__Assigned task__:
Please answer these questions about the discussion of tempo below:
1. What does tempo provide more of for both teams?
2. Which team does random chance in slow games favor?
3. What will tire before an offense that runs around a lot?

__Reading passage__:
##############################
1. No. Again, explosiveness doesn’t matter. Efficiency is all that matters. Tempo in and of itself is just a lever. It won’t change who wins or loses, only by how much they win or lose. That’s why tempo teams have more blowouts, and it’s why they get blown out more.You’re unable to see your own bias.
1.Tempo provides more possessions for both teams. This is good for the offense that is more effecient AND/OR more explosive. So, if you think you can on average be the more effecient or explosive offense you should go fast.
2. If you play ball control and hold the ball to limit possessions, you still benefit from effecient offense - but you’re more at risk to random turnovers (weird crap) and a team that can score quickly.
3. The idea that more possessions inherently hurts a defense is false. More plays and possessions tires out everyone. The advantage goes to the team who trains for it.
4. Explosiveness is an important metric. There are teams that can’t string drives together consistently but have big play potential. There are defenses that are good at stopping drives but bad at stopping the big play (us, until Pitt). Data and eyeballs back this up.
2. Yes - this point is actually true. Random chance impacts slow games more, which favors the less talented team (usually us).
3. A defense that runs around the field a lot will tire before an offense that runs around a lot.
4. You’re confusing explosiveness and efficiency.
##############################
__Supplied data__:
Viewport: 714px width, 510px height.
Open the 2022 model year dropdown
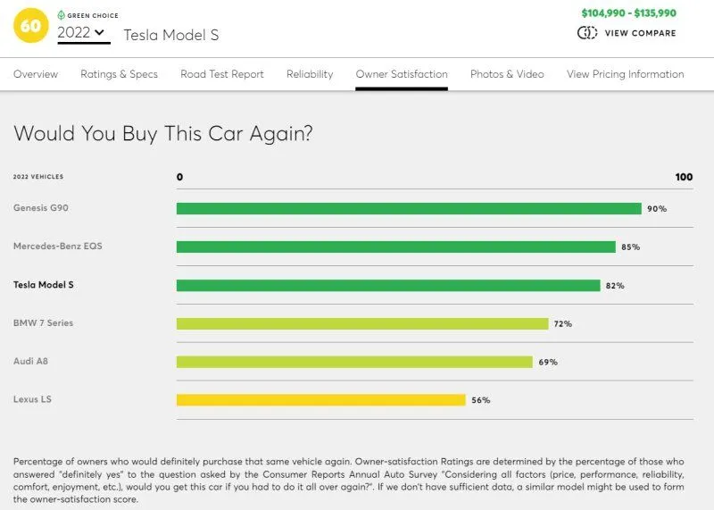(x=83, y=33)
##############################
__Solution below__:
1. More possessions.
2. The less talented team.
3. A defense that runs around the field a lot.